Aber warum, wird man sagen, warum so viel über die Bestimmung des kleinsten der Gedichte? Ist an der Theorie des Epigramms oder gar an der ganzen Dichtungsart so viel gelegen? „Wer ist so stumpf, daß er nicht ein Epigramm machen [156] könnte und wer so thöricht, daß er mehr als Eins machen wollte?“ wie halb albern jener witzige Spanier sagte.

Zuerst ists eine ausgemachte Sache, daß die Bestimmung eines Begrifs, wer dieser auch seyn möge, für sich selbst, als Erkenntniß, einen Werth habe und ihren Nutzen mit sich führe. Im Reich der Wahrheit kommt es nicht auf Größe und Kleinheit des Objekts, sondern auf die Art an, wie es uns bekannt gemacht wird und der Zergliederer einer Weidenraupe kann mehr Verdienst haben, als der unbestimmte Lobredner des Elephanten. Alle Begriffe hangen in der Kette der Wahrheiten an einander und die kleinste kann oft der größesten nicht nur dienen, sondern selbst unentbehrlich werden. Da es nun bekannt ist, daß die Theoristen des Epigramms bisher meistens nur von Martial ausgingen und auf die Anthologie höchstens einen Seitenblick warfen; mich dünkt, so lohnte es einmal der kleinen Mühe, die Aussicht bis dahin zu erweitern. Die Griechen sind Meister [157] und Lehrer in allem Schönen gewesen; und nur in dieser kleinen Dichtungsart sollte sie das Unglück so verfolgt haben, daß ihre zahlreichen Arbeiten darinn gar keine Aufmerksamkeit verdienten?
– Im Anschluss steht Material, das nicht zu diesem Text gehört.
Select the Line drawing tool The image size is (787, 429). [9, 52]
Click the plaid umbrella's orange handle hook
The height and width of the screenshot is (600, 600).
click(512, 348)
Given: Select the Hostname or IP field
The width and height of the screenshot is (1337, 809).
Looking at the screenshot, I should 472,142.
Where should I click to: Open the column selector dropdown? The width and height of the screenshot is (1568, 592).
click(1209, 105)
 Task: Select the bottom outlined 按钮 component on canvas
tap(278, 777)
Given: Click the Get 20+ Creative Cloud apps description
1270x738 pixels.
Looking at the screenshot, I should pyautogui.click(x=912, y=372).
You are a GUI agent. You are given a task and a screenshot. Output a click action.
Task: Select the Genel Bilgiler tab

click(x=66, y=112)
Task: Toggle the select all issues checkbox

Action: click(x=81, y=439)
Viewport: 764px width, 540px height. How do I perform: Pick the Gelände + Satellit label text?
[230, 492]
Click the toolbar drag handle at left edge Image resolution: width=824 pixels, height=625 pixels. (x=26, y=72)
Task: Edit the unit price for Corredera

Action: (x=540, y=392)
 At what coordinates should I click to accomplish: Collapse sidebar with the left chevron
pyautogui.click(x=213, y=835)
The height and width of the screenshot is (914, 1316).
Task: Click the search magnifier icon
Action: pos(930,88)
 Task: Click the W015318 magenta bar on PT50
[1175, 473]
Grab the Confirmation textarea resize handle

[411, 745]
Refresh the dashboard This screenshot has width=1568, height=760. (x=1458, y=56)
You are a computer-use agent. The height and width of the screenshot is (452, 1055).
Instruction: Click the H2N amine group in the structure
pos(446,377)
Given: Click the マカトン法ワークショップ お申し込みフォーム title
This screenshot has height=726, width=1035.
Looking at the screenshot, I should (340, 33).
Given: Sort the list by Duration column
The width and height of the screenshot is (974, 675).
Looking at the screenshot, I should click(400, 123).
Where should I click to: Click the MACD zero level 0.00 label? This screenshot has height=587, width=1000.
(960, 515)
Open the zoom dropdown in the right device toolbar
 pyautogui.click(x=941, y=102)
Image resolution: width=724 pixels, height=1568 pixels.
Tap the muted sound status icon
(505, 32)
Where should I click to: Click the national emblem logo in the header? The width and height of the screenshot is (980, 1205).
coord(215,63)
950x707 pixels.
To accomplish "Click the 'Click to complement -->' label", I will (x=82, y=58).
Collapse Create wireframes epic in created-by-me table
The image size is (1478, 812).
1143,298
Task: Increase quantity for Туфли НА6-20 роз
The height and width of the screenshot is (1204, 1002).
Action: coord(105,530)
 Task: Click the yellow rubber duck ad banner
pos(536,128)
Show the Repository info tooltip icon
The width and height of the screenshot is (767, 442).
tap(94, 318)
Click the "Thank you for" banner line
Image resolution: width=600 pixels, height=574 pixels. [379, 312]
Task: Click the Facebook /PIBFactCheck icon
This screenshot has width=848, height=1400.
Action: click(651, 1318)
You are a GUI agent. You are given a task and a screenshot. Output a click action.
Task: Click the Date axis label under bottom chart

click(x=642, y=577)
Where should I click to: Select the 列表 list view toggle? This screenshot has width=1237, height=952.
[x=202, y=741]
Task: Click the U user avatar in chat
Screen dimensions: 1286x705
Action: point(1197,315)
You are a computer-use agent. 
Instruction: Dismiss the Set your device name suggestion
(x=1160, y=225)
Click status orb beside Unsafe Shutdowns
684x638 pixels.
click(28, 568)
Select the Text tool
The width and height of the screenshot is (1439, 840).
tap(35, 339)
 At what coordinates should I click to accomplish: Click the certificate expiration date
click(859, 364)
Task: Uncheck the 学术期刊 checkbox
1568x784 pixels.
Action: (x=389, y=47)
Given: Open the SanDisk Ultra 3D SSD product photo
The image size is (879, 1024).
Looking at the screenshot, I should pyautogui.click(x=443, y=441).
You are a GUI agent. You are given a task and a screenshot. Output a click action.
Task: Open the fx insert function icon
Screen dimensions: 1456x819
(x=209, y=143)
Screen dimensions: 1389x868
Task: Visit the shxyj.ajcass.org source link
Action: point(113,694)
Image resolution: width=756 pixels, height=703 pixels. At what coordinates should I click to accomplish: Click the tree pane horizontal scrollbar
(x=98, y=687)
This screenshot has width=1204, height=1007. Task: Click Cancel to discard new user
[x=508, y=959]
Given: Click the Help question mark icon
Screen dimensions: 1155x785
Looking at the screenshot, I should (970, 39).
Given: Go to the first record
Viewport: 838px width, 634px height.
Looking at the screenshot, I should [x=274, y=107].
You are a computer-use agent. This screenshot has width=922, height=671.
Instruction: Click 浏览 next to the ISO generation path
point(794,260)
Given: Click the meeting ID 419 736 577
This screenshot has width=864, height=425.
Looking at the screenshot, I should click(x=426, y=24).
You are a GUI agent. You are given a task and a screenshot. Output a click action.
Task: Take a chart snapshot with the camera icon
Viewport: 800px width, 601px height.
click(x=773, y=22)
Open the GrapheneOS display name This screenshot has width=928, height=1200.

Nur von ihnen bekamen ja die Römer diese wie alle Gattungen der Dichtkunst und wenn auch wir das Epigramm aus den Händen neuerer Nationen haben: so sind diese ja sämmtlich und sonders es den Griechen und Römern schuldig. Wollen wir also je eine philosophische Poetik oder eine wahre Geschichte der Dichtkunst erhalten: so müssen wir über einzelne Gedichtarten vorzuarbeiten suchen und jede derselben bis auf ihren Ursprung verfolgen.

Ueberdem kann ichs mir nicht einbilden, daß das Epigramm der griechischen Art eine so geringschätzige Sache sey, als wozu es einige seiner Verächter gemacht haben. Ich will den Unrath nicht Gold nennen, der zumal in des Kephalas Anthologie zusammengehäuft ist und werde darüber noch einige Worte sagen; das ächte und schöne Gold aber, das aus den ältern Zeiten mitten [158] in diesem Unrath hervorblickt, ist gleichfalls unverkennbar. Die edelsten Dichter und Weise, Simonides und Plato, Aristoteles, Theokrit u. a. stehen als Epigrammatisten da und nach Wiederauflebung der Wissenschaften ist beinah keiner Dichtungsart fleißiger und schöner nachgeifert worden, als der Anthologie der Griechen. Die größesten Namen, die dem menschlichen Geist ewig zum Ruhm gereichen werden und eine Reihe andrer Männer, denen es gewiß an Geschmack nicht fehlte, waren Uebersetzer oder Nachahmer der Anthologie, a)[1] so daß ein fleißiger Deutscher, b)[2] der eine Sammlung dieser Uebersetzungen anfing, schon in der Mitte des vorigen Jahrhunderts aus 331 Uebersetzern sammlen konnte. Ich schäme mich also gar nicht, einer Reihe von Männern nachzutreten, unter denen ein Erasmus und Grotius, Thomas [159] Morus und Melanchthon, Sleidan und Scaliger, Buchanen. Dousa und so viel andre hervorglänzen, und wage es geradezu, das griechische Epigramm auch als ein schönes Vorbild jugendlicher Uebungen zu empfehlen.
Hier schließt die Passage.